Turnovers … by Alan B. Gibson

Posted May 26, 2020 at 2:26 pm

Mac's tieG.psd

Another good friend is gone

“What’s going on, Turnovers?”

That’s the way David McFarland always greeted me. Never Al, never Gibson, never anything else – just Turnovers whenever he would first see me. After that, on the basketball floor sidelines or on the golf course, he called me Al, but that first greeting every time, I knew who it was, without having to look.

David McFarland was the first girls’ coach I worked with as a young reporter who was just starting out in this business.

We became good friends and there are stories I can’t repeat in this space, but there were a lot of good times. Many on the sidelines, many more on the golf course. Most of the off colored ones during trips to the KHSAA Sweet 16.

Sitting where I do at the official table during games, I’ve developed a lot of special relationships with a lot of coaches during the past four plus decades, but Mac was one of the more special ones.

It wasn’t a strange occurrence at all, especially during those early years, to answer the door and there would be Mac, inviting himself in just to spend some time talking with me and Janie and unloading whatever was on his mind.

He lived hard, and he had fun, but if he told you he would do something – write it down. It was a sure bet, especially if you were his friend.

“You should write a book about some of this stuff,” Mac told me often through those first nine seasons he coached the Lady Bulldogs, when we would be witness to some strange happenings on or off the floor. Believe me, there have been some strange happenings.

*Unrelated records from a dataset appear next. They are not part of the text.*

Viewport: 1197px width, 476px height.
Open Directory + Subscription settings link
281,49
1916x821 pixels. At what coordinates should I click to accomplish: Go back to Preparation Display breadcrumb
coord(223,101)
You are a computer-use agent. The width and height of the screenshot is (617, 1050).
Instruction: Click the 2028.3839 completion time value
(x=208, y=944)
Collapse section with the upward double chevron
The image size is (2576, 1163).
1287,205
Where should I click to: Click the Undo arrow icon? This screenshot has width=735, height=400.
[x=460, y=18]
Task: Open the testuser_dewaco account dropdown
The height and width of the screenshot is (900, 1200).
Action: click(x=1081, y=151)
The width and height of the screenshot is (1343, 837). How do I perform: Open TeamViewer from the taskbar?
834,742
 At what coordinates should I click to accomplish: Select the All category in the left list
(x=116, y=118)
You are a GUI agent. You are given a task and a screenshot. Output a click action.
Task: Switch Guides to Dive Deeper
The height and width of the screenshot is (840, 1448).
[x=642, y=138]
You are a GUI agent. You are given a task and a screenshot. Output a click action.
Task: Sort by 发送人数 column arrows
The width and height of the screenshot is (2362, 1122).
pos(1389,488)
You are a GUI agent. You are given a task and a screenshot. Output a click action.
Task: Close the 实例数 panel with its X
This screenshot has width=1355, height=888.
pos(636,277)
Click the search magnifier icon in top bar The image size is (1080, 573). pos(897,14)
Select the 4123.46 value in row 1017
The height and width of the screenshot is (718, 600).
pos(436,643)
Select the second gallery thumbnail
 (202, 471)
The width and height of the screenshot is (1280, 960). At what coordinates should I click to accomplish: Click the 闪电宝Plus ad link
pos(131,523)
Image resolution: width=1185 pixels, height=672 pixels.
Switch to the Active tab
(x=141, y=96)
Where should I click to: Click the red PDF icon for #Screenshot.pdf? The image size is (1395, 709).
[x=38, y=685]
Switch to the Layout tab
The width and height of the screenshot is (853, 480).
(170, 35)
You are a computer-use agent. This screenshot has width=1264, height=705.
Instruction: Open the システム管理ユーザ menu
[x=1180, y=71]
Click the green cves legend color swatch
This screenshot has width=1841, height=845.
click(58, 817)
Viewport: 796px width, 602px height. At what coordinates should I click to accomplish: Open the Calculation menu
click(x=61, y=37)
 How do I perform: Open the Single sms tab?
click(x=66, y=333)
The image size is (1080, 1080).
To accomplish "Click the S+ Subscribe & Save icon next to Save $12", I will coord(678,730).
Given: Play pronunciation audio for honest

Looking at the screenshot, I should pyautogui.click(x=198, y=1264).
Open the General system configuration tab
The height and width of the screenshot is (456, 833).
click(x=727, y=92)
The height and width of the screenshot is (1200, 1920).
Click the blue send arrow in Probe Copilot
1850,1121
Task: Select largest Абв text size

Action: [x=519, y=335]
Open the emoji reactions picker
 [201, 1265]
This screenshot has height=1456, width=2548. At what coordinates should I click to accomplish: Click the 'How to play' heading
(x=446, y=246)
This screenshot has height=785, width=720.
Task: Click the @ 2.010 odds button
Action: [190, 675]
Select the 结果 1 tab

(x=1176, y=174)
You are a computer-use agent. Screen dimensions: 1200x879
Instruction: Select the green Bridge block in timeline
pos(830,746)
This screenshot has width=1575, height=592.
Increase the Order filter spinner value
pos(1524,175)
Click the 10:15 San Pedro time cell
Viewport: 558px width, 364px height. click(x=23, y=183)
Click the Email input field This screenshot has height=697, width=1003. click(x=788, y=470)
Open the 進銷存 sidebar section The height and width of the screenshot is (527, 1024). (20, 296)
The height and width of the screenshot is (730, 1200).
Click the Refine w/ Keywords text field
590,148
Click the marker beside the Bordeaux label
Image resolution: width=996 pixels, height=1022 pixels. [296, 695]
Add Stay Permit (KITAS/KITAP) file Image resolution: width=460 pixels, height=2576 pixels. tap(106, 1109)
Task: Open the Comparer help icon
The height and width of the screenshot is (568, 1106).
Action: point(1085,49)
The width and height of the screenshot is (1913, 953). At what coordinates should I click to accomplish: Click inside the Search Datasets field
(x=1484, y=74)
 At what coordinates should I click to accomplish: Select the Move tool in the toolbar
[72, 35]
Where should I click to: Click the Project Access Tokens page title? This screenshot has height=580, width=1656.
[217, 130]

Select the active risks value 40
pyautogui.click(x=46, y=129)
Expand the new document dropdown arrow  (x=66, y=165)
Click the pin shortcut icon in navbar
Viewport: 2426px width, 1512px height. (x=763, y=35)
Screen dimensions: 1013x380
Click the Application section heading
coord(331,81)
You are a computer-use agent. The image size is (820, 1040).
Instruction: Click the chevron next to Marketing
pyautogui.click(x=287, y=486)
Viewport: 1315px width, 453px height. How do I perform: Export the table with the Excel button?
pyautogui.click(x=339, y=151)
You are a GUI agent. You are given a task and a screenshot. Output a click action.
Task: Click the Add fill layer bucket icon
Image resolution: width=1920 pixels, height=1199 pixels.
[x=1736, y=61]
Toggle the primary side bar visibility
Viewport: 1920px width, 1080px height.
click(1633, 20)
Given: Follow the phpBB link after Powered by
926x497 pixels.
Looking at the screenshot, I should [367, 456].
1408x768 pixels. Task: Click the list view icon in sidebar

One of the wildest occurrences happened after the last play of the last game of a season, during that stretch when the KHSAA made the failed attempt of sitting teams in the end zone rather that on the sidelines.

I had been sitting on the floor, close to Mac’s seat, making photos in the district tournament that year at another site, when a last second shot missed its mark and landed right in the outstretched hands of McFarland as the horn sounded an end to Clinton County’s season with a loss.

Unhappy with the way the game had been called, and with the referee just a few feet away with outstretched hands in a gesture asking for the basketball, McFarland sent it right at him with such velocity that it knocked his glasses off his face and clearly took him off his step.

With the game over and no reason to call a technical foul, Mac just smiled as the ref picked up his glasses and left the floor, with ball still rolling across the floor.

Then there was the only time (that I’m aware of, at least), that Mac was mad at me. It happened during that same failed stretch when the KHSAA thought sitting teams in the end zones was a good idea. One night, during a closer away game than any Lady Dawg fan was hoping for, I was sitting under the goal making photos, just a few feet from Mac’s end of the bench chair.

Apparently what I should have kept to myself as a thought, came out aloud when I told a ref that a call he had made “sucked” and looking down at me in my Bulldog blue shirt and that old baseball cap I use to wear that was covered in Bulldog pins – the ref proceeded to “T”
me up.

Explaining that I wasn’t actually affiliated with the school didn’t help the situation and when I glanced over at Mac, there it was. The stare. That same stare that I had seen him give players for years from the bench.

He didn’t say a word, but I could read his mind: “Turnovers, if we lose this game by one, I’m going to kill you.”

Fortunately the night ended with a Lady Bulldogs win and he never, ever made mention of it at all. Neither did I.

When he finally left coaching for good, after leading the Bulldogs to a 16th District Championship in 1992, he showed up in my office one day with a plastic bag in his hand.

In it was his favorite “dress-up game” necktie, a blue, wide tie adorned with Bulldogs. It was adorned with several beer steins as well, and I had pointed out to him several times that I couldn’t believe he was able to get away with wearing that tie in Clinton County.

“I had it dry cleaned and now it’s yours – you’re the only one who noticed the beer steins.” McFarland said as he put it in my hands.

I never did find an occasion to put that necktie on, but it hung proudly in my closest with a host of other neckties.

On another occasion at the local golf course, things went bad one afternoon during a golf match and I spent a few seconds nose to nose with another fellow playing on an opposing team.

When the situation ended – without blows from either of us – I turned to walk back to the tee and McFarland was standing right behind me – he had my back.

“You’re a better man that I am, Turnovers,” McFarland said. “I’ would have already cleaned his clock.”

I stopped by Talbott Funeral Home Monday morning to see my friend, David McFarland, one last time.

I wore a necktie. It was blue, adorned with Bulldogs. And beer steins.

I’m going to miss my friend, David “Mac” McFarland.

McFarland Coaches.psd

David McFarland talks to his players at a timeout during the 1985-86 season. McFarland, who coached the Lady Dawgs, later the Bulldogs and also baseball at Clinton County High School, passed away last week at age 74.